§ **TUJUAN TUGAS**: Teruskan berita tentang resolusi sawit Uni Eropa dan pertemuan Kadin dengan Mike Pence, dimulai tepat setelah kalimat terakhirnya.

--- HALAMAN ---

Menuju konten utama

Resolusi Sawit Uni Eropa Jadi Bahasan Mike Pence dan Kadin

Polemik resolusi sawit Uni Eropa yang membuat berang pemerintah Indonesia akan menjadi salah satu topik pembahasan di pertemuan Kamar Dagang dan Industri (Kadin) Indonesia dengan Wapres AS Mike Pence pada Jumat, 21 April 2017.

Resolusi Sawit Uni Eropa Jadi Bahasan Mike Pence dan Kadin
Wakil Presiden Jusuf Kalla (kanan) melepas Wakil Presiden Amerika Serikat (AS) Michael R. Pence (kiri depan) usai pertemuan bilateral di Istana Wakil Presiden, Jakarta, Kamis (20/4/2017). ANTARA FOTO/Rosa Panggabean.

tirto.id - Ketua Umum Kamar Dagang dan Industri (Kadin), Rosan Roeslani mengatakan salah satu tema pembahasan di pertemuan organisasinya dengan Wakil Presiden Amerika Serikat, Mike Pence pada Jumat besok (21/4/2017) adalah mengenai polemik resolusi parlemen Uni Eropa yang menuding industri sawit Indonesia bermasalah.

"Ya tentu kita akan bahas mengenai masalah sawit juga," kata Rosan usai menghadiri diskusi forum energi di Jakarta Selatan, pada Kamis (20/4/2017) seperti dilansir Antara.

Rosan tidak menjelaskan detail rencana pembicaraan Kadin dengan Pence soal polemik resolusi sawit parlemen Uni Eropa yang sempat membuat berang pemerintah Indonesia itu.

Dia hanya mengatakan Kadin dan rombongan Pence dipastikan akan menggelar pertemuan pada Jumat besok untuk membahas beragam peningkatan kerja sama ekonomi antara Indonesia dan AS.

--- BARIS DATA ---

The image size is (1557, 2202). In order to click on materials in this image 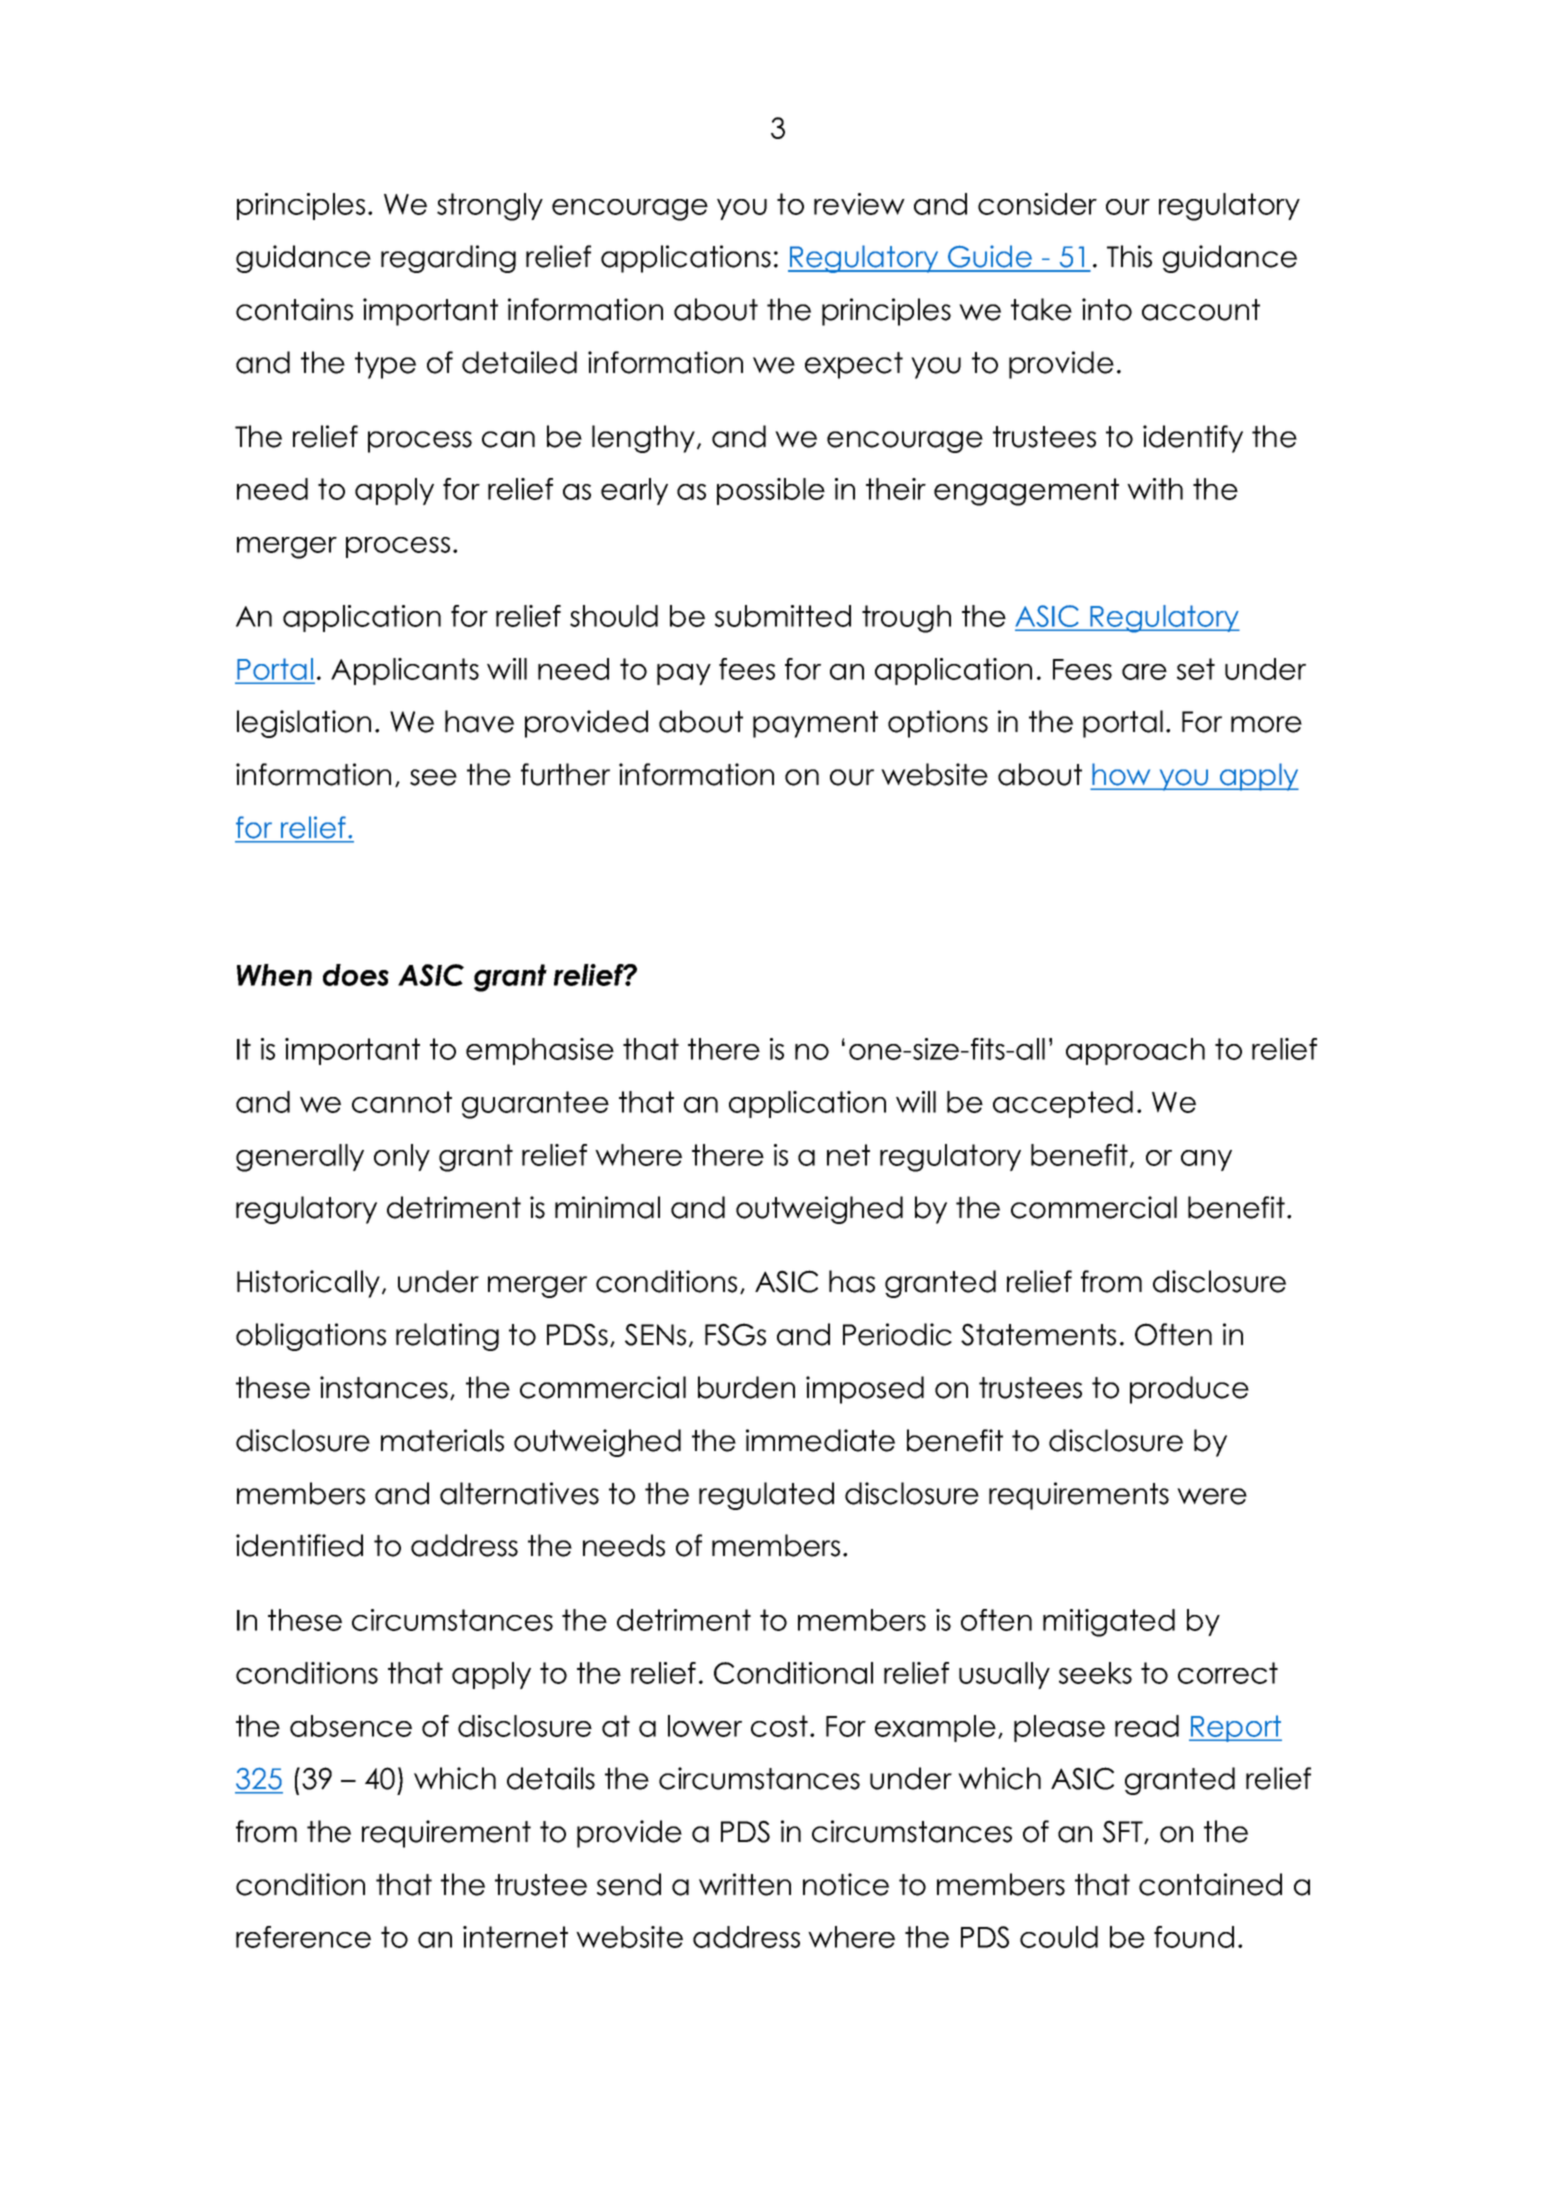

---

§ **JAWABAN**:
Pada awal April 2017, Parlemen Uni Eropa mengeluarkan Resolusi yang menilai industri sawit menciptakan masalah deforestasi, degradasi habitat satwa, korupsi, pekerja anak dan pelanggaran Hak Asasi Manusia (HAM). Resolusi itu secara khusus menyebut industri sawit Indonesia sebagai salah satu pihak pemicu masalah-masalah tersebut.

Resolusi ini disetujui 640 anggota Parlemen Uni Eropa, ditolak 18 lainnya serta 28 sisanya abstain. Laporan itu akan diserahkan ke Komisi dan Presiden Uni Eropa.

Parlemen Uni Eropa mendesak Komisi Uni Eropa menerapkan skema sertifikasi tunggal bagi produk sawit impor demi menghentikan dampak buruk industri ini. Resolusi itu juga menyarankan penghentian penggunaan minyak nabati secara bertahap sampai 2020.

Pemerintah Indonesia menilai resolusi itu diskriminatif. "Tindakan diskriminatif ini berlawanan dengan posisi Uni Eropa sebagai 'champion of open, rules based free, and fair trade'," demikian isi pernyataan pers Kementerian Luar Negeri menanggapi resolusi itu beberapa waktu lalu.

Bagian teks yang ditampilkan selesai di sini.